The Yamaha Tomorrow Parade had Yamaha's advanced self-balancing vehicles come onto the stage one by one alongside a live violin performance.
The Yamaha booth saw its most crowded times during the various stage attractions put on every day throughout the Japan Mobility Show. The stage's construction itself combined the Real Sound Viewing system under development by Yamaha Corporation, which provides high-precision reproductions of artists' performances, with a ramp for the TY-E 2.2 electric trials bike to perform. This approach was not lost on visitors, who commented that they could sense the potential it hinted at for indoor-based motorsports and mobility entertainment. In addition, as the start time for the Yamaha Tomorrow Parade approached, visitors soon began crowding around the stage to enjoy the spectacle, which featured motorcycles and commuter models equipped with the Advanced Motorcycle Stabilization Assist System (AMSAS) as well as MOTOROiD 2 gracefully moving around the stage together with its dance troupe. Yamaha Corporation's Active Field Control technology was at work here as well, delivering a superior and immersive listening experience for those viewing the parade.
 Looking at the event as a whole, it was plain to see that the shift in orientation to a "mobility show" instead of a "motor show" greatly impacted the variety of models exhibited by each company, and Yamaha was no different. The booth exhibited a wide range of mobility offerings and technologies demonstrating our commitment to tackling various societal issues, from a mobile cobot and next-generation electric boat control system to automated guided vehicles for factories.

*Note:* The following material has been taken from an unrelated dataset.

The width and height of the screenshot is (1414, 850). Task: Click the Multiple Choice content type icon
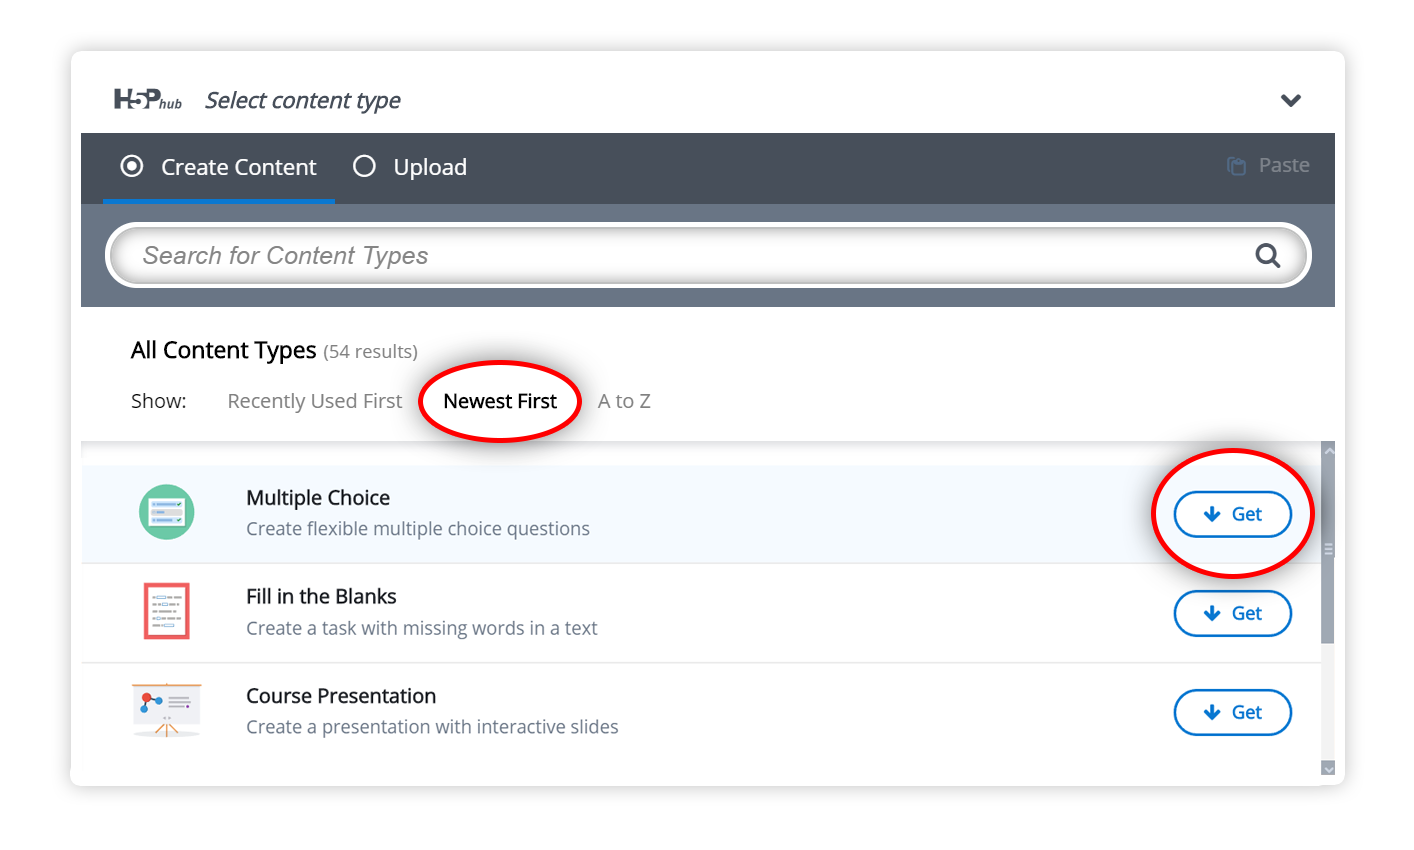point(166,512)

The TY-E 2.2 electric trials bike put on displays of its performance that spoke to the possibilities electrics have for indoor-based motorsport and mobility entertainment.

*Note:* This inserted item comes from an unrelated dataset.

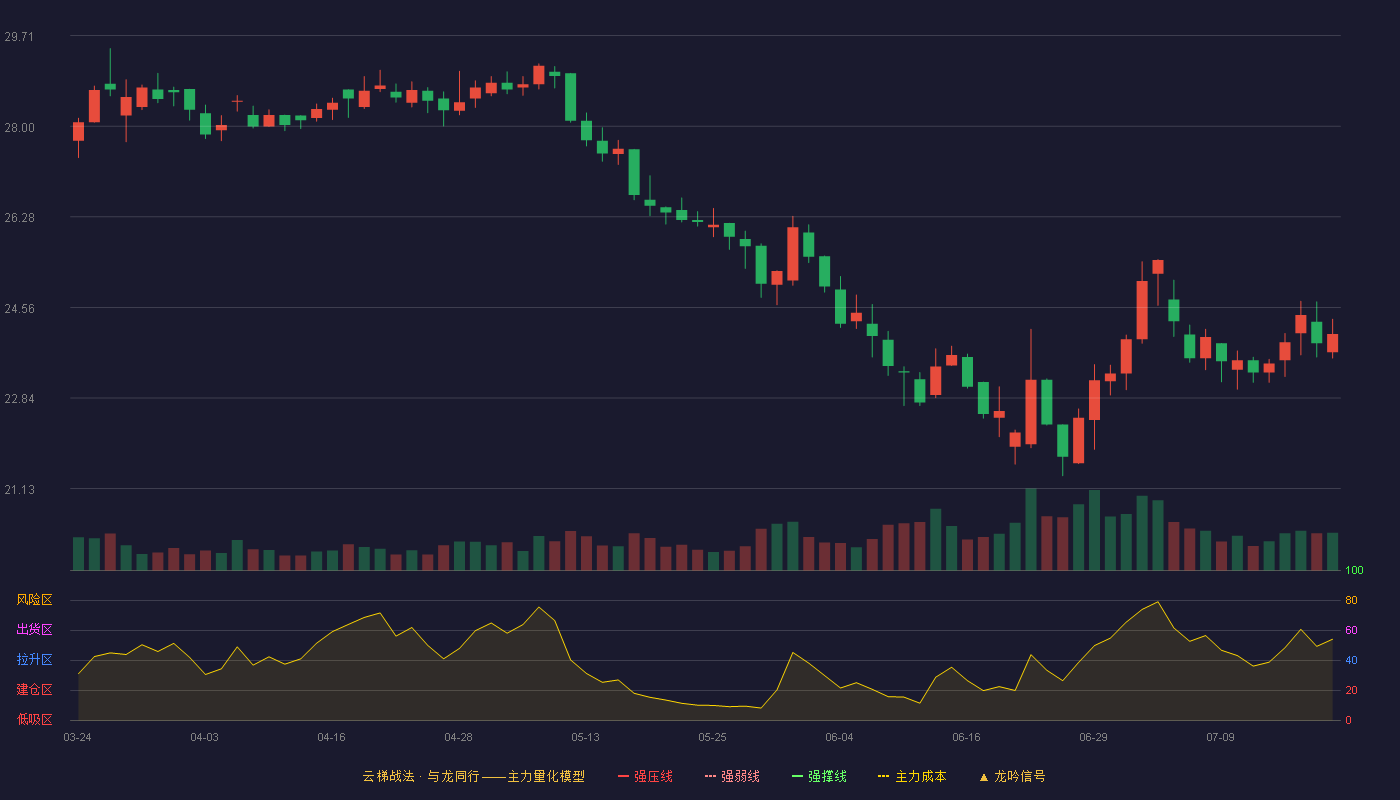Screen dimensions: 1400x800
Task: Click the 06-29 date axis label
Action: tap(1093, 737)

Yamaha Motor's microsite for the Japan Mobility Show 2023

Message from the Editor
The primarily car-oriented Tokyo Motor Show was rebranded and reborn as the Japan Mobility Show this year, going beyond the automotive industry alone to draw a variety of companies to exhibit and present visitors with a look at what life could look like in the future. For example, a food manufacturer was serving coffee to visitors made from beans that had been roasted using hydrogen as a heat source. At the Yamaha booth, we teamed up with Yamaha Corporation to treat visitors to a vibrant vision of the future not just with mobility displays but also automatic musical instrument performances, stage shows, and more.

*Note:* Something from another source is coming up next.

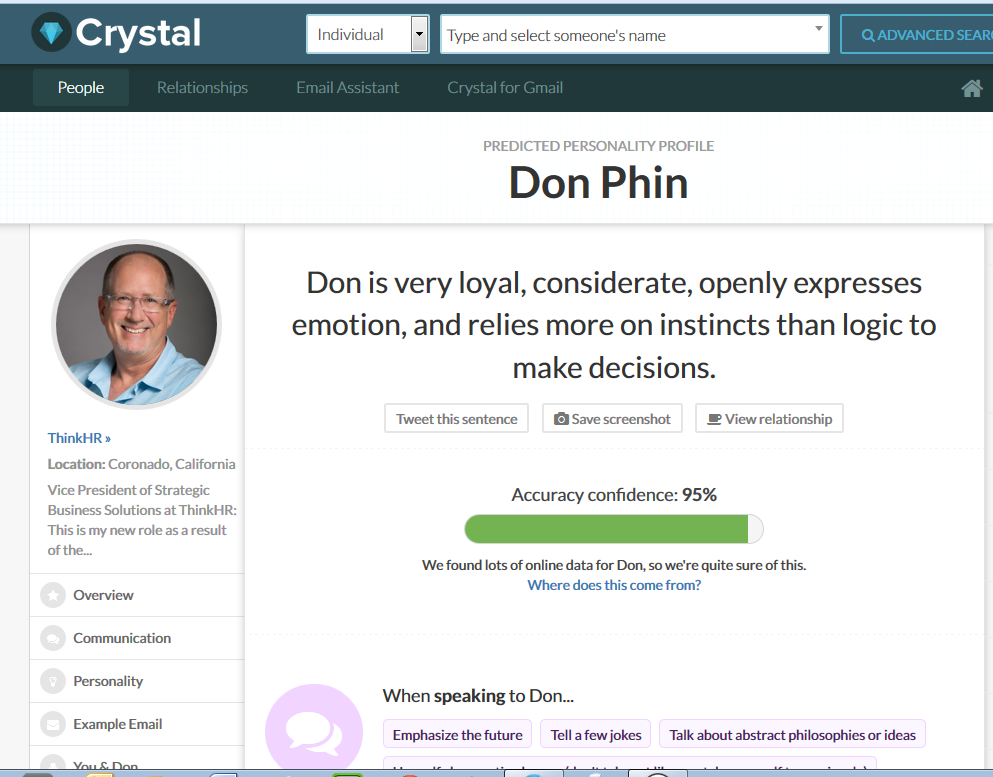The image size is (993, 777).
Task: Click the home icon in navigation bar
Action: (971, 88)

I definitely felt the future from how both Yamahas likened mobility and musical instruments to being "lifetime companions." The word "companion" brings to mind living things, but in the future as technology advances, machines will probably also be able to pick up our intentions, move more smoothly, and eventually take on more of a lifelike presence. At the shows put on at the Yamaha booth, it was like getting a peek at the future when I saw MOTOROiD 2 moving in step with the dancers, almost like an owner and their faithful pet.